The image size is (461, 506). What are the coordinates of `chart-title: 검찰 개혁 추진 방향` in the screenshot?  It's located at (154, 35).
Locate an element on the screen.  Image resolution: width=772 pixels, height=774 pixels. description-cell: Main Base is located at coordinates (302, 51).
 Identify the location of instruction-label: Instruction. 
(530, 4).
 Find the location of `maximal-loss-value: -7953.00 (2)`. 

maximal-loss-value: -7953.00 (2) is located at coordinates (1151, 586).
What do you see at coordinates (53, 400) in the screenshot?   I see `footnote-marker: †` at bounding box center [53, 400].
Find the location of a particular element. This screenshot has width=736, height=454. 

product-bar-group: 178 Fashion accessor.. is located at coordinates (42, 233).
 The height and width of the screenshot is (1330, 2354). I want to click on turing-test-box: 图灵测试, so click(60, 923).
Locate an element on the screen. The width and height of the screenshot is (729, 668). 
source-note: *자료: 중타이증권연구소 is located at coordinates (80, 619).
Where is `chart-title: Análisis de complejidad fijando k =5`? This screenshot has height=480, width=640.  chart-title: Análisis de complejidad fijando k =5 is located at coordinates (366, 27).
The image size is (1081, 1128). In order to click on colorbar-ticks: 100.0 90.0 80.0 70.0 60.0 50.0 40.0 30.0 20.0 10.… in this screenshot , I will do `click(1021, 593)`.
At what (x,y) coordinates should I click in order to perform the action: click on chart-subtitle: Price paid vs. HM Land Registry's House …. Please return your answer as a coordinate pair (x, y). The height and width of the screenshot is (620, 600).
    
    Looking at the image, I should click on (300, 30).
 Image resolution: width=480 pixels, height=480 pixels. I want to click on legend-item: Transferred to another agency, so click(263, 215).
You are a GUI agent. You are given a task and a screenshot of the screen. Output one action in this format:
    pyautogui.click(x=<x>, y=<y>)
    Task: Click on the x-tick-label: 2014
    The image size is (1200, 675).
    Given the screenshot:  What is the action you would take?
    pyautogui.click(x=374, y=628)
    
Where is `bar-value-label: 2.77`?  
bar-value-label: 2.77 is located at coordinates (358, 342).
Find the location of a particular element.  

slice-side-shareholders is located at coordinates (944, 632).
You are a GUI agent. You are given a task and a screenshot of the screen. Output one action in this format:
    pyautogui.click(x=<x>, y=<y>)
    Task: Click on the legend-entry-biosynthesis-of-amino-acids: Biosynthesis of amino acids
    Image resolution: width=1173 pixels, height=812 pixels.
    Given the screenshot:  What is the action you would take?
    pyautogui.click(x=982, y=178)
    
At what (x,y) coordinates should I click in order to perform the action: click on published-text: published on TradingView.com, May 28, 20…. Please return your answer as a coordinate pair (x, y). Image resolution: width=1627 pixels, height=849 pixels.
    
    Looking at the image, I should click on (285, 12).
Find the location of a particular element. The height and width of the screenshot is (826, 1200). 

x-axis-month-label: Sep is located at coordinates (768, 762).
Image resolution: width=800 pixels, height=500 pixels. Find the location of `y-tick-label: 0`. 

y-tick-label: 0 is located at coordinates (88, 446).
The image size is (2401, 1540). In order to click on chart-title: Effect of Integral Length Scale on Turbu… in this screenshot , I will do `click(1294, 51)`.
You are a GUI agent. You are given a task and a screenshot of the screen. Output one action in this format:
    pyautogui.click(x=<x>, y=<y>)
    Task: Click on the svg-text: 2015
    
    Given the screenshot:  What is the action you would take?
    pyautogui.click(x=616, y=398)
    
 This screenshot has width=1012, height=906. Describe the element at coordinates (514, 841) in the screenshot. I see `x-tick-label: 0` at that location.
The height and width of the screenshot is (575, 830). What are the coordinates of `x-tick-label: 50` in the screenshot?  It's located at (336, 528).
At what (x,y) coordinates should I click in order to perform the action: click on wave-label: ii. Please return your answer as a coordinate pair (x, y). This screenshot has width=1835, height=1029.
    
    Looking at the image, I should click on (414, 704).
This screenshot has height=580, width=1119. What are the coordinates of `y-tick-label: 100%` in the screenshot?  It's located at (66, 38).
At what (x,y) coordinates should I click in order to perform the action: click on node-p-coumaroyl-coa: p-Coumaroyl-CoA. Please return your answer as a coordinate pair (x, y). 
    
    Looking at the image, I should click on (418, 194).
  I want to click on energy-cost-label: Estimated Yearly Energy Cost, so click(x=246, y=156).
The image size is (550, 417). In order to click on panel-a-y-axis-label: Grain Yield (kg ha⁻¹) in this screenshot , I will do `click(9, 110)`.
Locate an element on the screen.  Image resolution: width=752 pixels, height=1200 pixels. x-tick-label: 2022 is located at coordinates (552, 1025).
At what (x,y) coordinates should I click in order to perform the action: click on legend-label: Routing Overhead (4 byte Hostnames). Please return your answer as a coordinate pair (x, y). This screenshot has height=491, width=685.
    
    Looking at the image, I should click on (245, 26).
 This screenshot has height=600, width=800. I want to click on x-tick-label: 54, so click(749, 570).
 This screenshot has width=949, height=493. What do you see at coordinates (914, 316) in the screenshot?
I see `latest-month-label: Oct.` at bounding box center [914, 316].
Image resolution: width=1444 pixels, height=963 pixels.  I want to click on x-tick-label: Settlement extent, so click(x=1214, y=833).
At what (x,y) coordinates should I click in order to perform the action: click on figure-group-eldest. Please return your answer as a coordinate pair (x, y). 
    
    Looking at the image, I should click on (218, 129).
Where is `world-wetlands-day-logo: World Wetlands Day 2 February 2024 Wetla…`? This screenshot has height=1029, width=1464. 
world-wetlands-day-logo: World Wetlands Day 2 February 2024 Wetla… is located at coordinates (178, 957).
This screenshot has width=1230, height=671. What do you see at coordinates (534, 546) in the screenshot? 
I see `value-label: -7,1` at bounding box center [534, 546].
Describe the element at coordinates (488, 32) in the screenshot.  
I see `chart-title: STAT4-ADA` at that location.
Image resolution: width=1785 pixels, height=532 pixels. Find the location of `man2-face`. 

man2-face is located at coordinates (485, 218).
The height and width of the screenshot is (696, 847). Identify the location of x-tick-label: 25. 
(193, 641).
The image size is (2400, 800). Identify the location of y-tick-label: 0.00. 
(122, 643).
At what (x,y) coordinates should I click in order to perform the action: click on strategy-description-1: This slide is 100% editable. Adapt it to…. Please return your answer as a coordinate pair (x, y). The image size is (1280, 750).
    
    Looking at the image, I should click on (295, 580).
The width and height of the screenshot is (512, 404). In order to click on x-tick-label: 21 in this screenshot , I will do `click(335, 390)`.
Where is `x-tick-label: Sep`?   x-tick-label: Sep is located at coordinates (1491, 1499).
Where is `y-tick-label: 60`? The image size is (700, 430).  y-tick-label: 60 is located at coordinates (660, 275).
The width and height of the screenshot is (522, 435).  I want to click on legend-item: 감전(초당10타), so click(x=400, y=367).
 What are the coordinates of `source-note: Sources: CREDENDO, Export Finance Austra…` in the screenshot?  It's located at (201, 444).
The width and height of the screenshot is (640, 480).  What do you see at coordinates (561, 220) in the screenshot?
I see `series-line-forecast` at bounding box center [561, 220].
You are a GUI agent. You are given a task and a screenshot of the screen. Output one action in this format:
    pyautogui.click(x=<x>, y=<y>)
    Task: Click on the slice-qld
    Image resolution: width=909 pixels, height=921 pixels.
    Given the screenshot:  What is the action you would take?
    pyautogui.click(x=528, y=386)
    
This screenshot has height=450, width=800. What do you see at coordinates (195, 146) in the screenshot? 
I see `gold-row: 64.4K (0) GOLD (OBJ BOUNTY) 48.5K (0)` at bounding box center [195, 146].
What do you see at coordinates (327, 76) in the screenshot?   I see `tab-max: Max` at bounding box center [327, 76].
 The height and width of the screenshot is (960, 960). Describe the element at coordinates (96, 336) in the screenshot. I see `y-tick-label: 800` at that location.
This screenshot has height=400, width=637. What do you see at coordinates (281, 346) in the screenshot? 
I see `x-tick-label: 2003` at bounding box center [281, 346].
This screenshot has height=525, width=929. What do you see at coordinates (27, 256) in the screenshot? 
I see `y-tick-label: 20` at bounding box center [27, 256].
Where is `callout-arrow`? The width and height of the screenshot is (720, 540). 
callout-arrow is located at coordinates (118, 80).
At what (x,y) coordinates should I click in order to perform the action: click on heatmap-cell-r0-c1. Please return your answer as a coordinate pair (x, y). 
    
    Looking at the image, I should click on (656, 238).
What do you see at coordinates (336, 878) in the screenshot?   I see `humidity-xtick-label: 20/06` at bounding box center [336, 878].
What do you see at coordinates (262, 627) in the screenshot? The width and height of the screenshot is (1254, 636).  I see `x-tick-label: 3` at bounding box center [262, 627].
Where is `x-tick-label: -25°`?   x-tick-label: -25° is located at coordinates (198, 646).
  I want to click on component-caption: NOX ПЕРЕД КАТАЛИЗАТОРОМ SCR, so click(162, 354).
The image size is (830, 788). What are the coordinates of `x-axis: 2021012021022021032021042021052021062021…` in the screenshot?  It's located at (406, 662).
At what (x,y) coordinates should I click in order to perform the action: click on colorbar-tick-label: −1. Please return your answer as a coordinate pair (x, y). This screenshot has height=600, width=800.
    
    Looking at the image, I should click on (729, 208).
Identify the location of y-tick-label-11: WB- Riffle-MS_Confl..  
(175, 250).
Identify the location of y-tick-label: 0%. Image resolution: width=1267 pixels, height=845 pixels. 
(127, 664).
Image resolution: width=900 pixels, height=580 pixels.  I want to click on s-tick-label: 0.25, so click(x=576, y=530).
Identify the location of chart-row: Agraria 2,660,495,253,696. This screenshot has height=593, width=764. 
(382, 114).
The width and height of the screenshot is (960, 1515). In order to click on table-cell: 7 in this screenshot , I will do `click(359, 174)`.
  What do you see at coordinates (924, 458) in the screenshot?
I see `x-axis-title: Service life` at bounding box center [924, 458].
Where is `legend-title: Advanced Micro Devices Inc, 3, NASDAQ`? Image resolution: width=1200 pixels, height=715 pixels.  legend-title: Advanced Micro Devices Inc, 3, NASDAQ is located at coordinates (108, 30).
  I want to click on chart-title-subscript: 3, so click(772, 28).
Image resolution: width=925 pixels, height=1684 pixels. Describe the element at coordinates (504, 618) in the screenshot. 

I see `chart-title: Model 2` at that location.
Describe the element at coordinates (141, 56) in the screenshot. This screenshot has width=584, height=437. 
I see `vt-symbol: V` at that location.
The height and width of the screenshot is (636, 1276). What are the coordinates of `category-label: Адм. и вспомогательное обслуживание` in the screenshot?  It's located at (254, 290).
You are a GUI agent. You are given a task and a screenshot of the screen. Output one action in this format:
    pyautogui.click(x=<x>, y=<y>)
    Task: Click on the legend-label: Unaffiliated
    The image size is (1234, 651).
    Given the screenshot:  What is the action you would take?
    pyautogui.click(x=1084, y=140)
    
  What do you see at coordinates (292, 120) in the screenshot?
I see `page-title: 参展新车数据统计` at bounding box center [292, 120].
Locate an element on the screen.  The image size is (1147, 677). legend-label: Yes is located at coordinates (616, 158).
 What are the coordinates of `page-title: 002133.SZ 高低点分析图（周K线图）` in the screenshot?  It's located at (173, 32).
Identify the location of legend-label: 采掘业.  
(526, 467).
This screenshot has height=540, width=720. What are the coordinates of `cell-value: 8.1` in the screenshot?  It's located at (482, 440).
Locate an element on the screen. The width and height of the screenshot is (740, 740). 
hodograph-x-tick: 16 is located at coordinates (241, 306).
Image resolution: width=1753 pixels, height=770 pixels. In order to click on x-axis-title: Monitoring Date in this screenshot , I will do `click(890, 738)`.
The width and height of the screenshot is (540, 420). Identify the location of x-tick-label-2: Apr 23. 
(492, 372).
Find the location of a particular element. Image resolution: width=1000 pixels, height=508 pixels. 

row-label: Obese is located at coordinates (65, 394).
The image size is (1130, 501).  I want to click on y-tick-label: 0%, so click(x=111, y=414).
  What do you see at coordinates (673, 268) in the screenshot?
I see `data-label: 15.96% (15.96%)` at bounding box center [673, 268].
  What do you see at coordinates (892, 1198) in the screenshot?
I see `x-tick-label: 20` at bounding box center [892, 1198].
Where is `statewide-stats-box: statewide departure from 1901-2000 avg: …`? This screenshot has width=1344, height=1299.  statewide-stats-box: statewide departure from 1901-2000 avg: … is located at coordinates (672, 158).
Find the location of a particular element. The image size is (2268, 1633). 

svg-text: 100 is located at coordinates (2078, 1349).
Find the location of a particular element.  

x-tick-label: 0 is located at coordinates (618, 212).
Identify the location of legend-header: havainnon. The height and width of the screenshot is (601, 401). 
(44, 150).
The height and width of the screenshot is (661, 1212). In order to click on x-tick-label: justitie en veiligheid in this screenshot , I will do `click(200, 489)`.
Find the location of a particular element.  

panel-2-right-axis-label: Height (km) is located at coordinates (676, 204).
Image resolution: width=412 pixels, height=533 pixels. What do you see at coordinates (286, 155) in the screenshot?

══════════

→ **Aim of the exercise**
Copy the lines of the entries above without changes, starting at the line that contains "Image resolution: width=900" and ending after the line that contains "(382, 114).".

→ **Output for this exercise**
Image resolution: width=900 pixels, height=580 pixels.  I want to click on s-tick-label: 0.25, so click(x=576, y=530).
Identify the location of chart-row: Agraria 2,660,495,253,696. This screenshot has height=593, width=764. 
(382, 114).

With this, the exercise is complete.